Swiss pharma & diagnostics company Roche partners with Israeli VC aMoon to bring the next wave of Israeli healthtech innovation to life…

Roche, a Swiss healthcare giant with global reach, teams up with one of the leading Israeli healthcare and life sciences VC firm, aMoon, on a collaborative investment program aimed at accelerating innovative diagnostic technologies from Israel’s healthtech ecosystem. The collaboration, called “StarFinder Lab,” will provide funding, mentoring, and strategic support to “9 Stars,” newly-formed or existing ventures, elected through the program.

The partnership focuses on identifying and cultivating disruptive AI-driven data as well as digital healthcare solutions from early-stage startups providing different technological solutions for the many different moving aspects of healthcare. “Healthtech and AI are transforming the healthcare industry as we know it, and we see great value in working with Israeli healthcare innovators as they build their companies,” said Michele Pedrocchi, Head of Global Strategy and Business Development at Roche Diagnostics.

The joint venture will create an innovative atmosphere, where selected startups will receive access to global expertise from the Roche and aMoon. Through focused guidance startups will be able to tap into the Swiss healthtech company and the partnering VC firm’s vast resources including capital, key-market access, deep data, as well as office space at aMoon’s Israel-based headquarters.

Pedrocchi continues to explain: “This program will allow us to build exceptional relationships with Israel’s brightest entrepreneurs, as well as take an active and strategic role in building disruptive start-ups together with Israel’s leading Life Sciences and HealthTech fund. aMoon’s

experience and know how in healthtech investment complements our ability to provide unique market access and expertise to design solutions that are tailored to real market needs in collaboration with our customers globally. This program is a valuable aspect of our digital healthcare footprint and we are excited about the potential of this initiative.”

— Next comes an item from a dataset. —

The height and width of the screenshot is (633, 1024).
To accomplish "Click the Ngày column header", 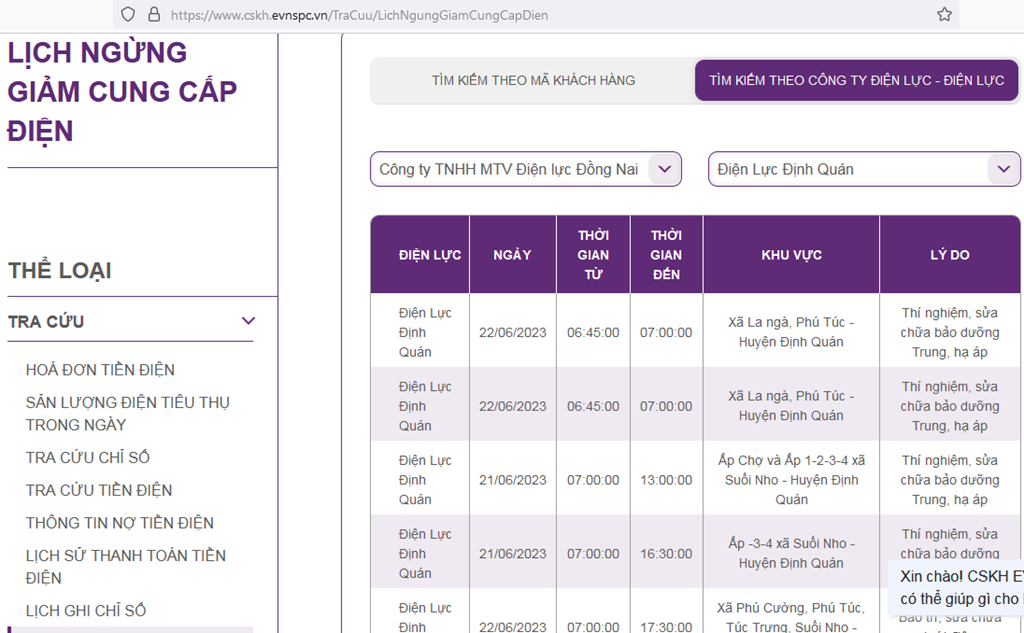I will tap(513, 255).
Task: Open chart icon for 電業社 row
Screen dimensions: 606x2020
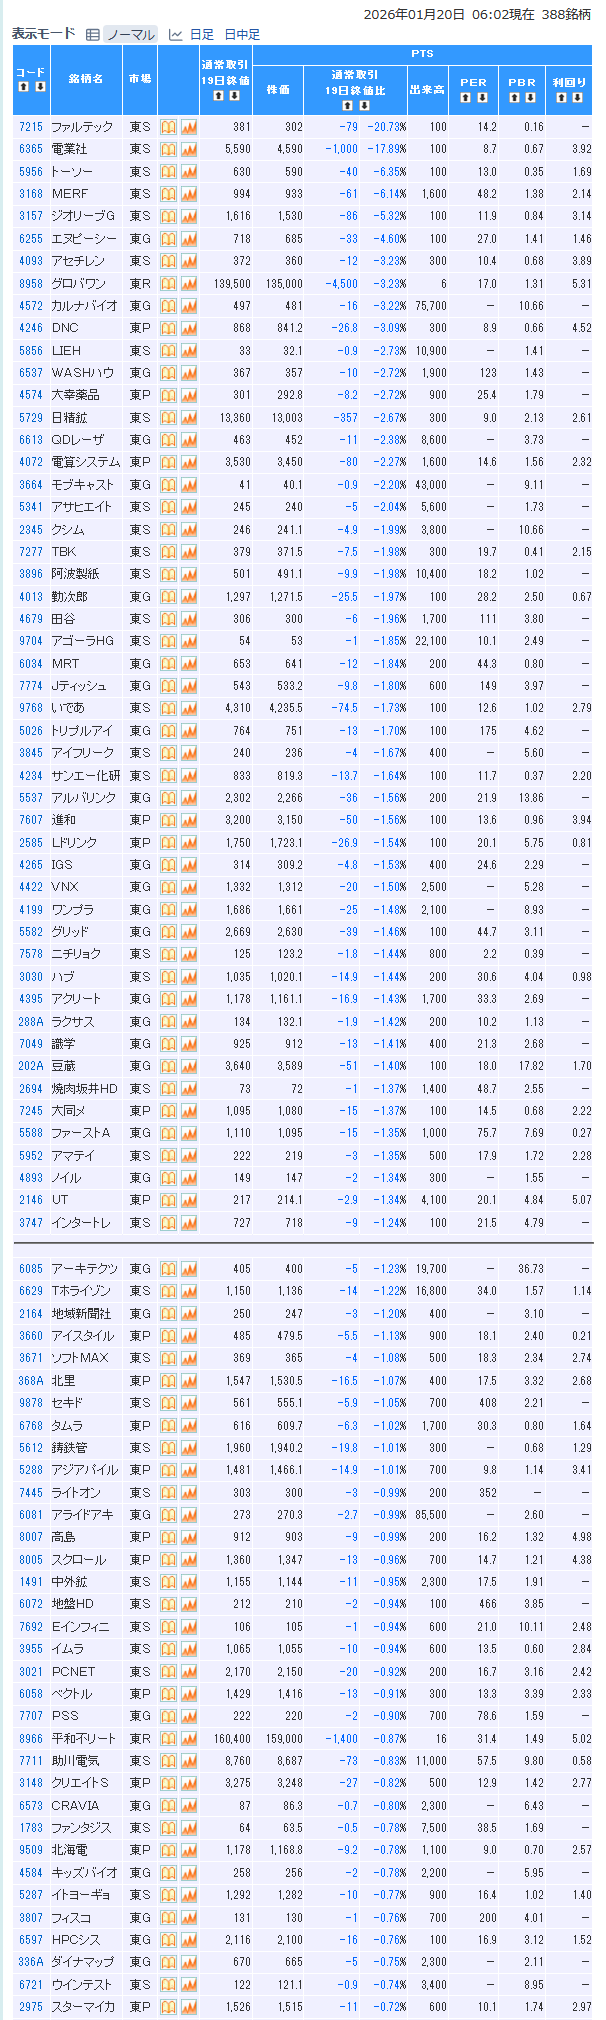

“StarFinder’s emphasis is on the best of the best talents who can deliver impactful solutions for defined global challenges in healthcare,” said Avi Danziger, CEO of Roche Israel. “Roche Global is ranked first in the world among healthcare companies with global investments in R&D reaching $12.6 billion in 2019. Roche brings with it unique integration capabilities under “OneRoche” for leading the world’s personalized healthcare, with most effective and safe solutions to the right patients, at the right time at the right value.”